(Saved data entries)
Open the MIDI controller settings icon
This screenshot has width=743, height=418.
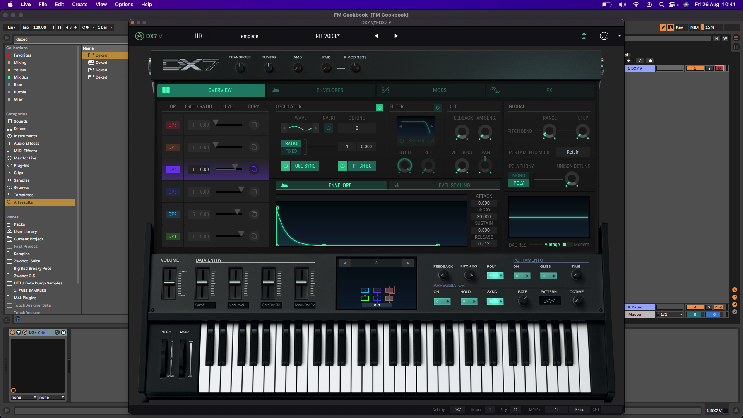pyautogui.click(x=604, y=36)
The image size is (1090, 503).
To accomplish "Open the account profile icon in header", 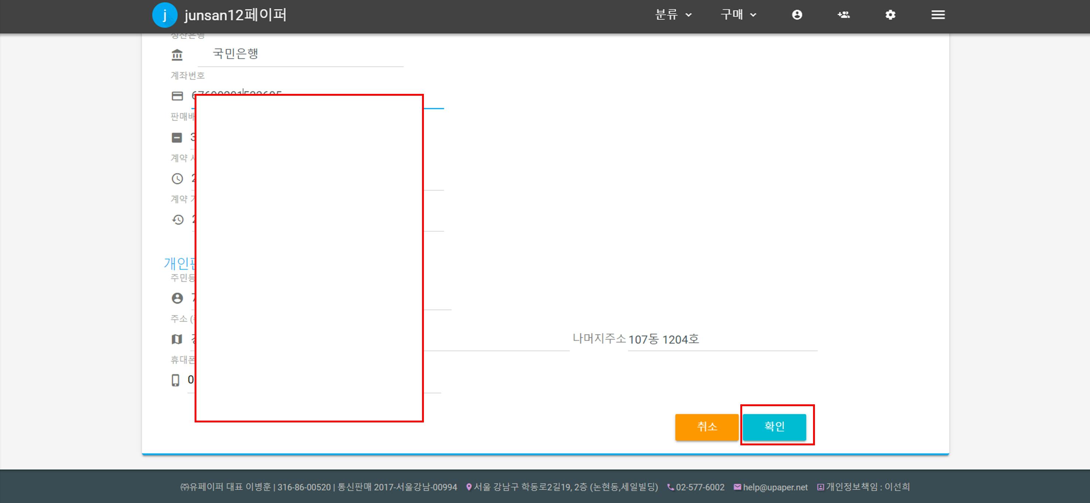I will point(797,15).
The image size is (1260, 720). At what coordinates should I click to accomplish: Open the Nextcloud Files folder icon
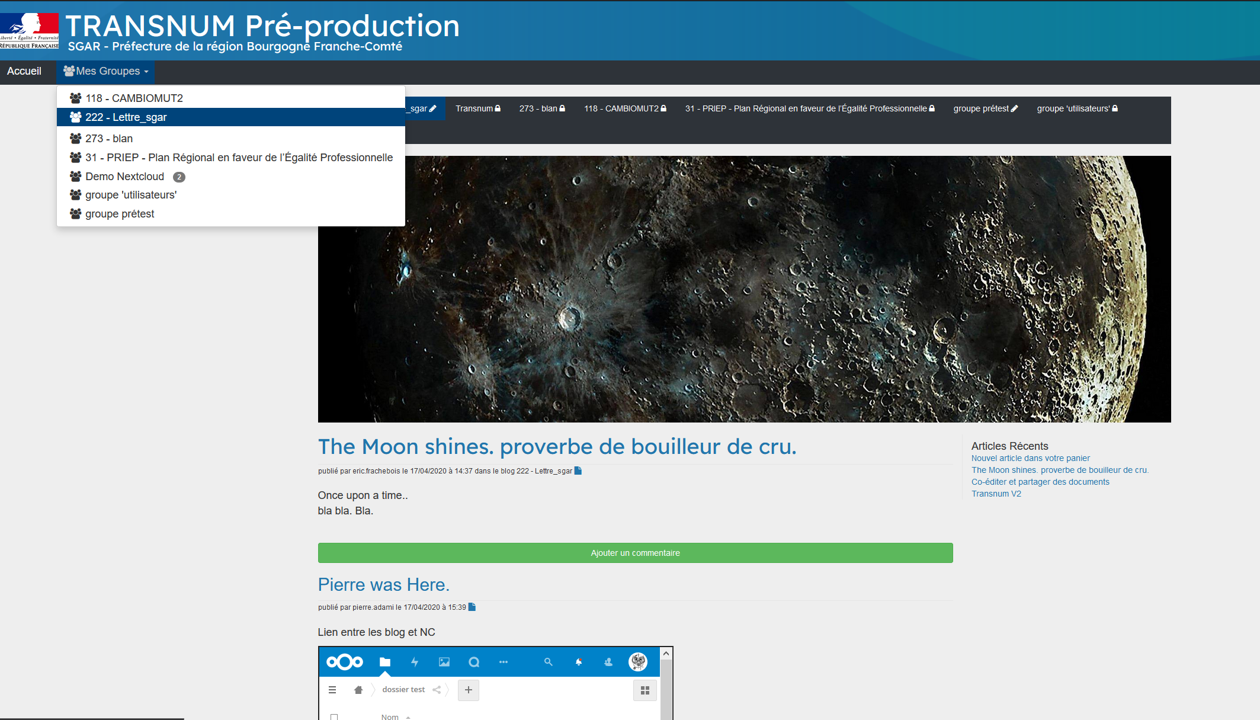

- **Work task**
In the data above, find each line where the string "size" appears, then copy it.

- **Solution**
The image size is (1090, 503).
The image size is (1260, 720). At what coordinates should I click to accomplish: Open the Nextcloud Files folder icon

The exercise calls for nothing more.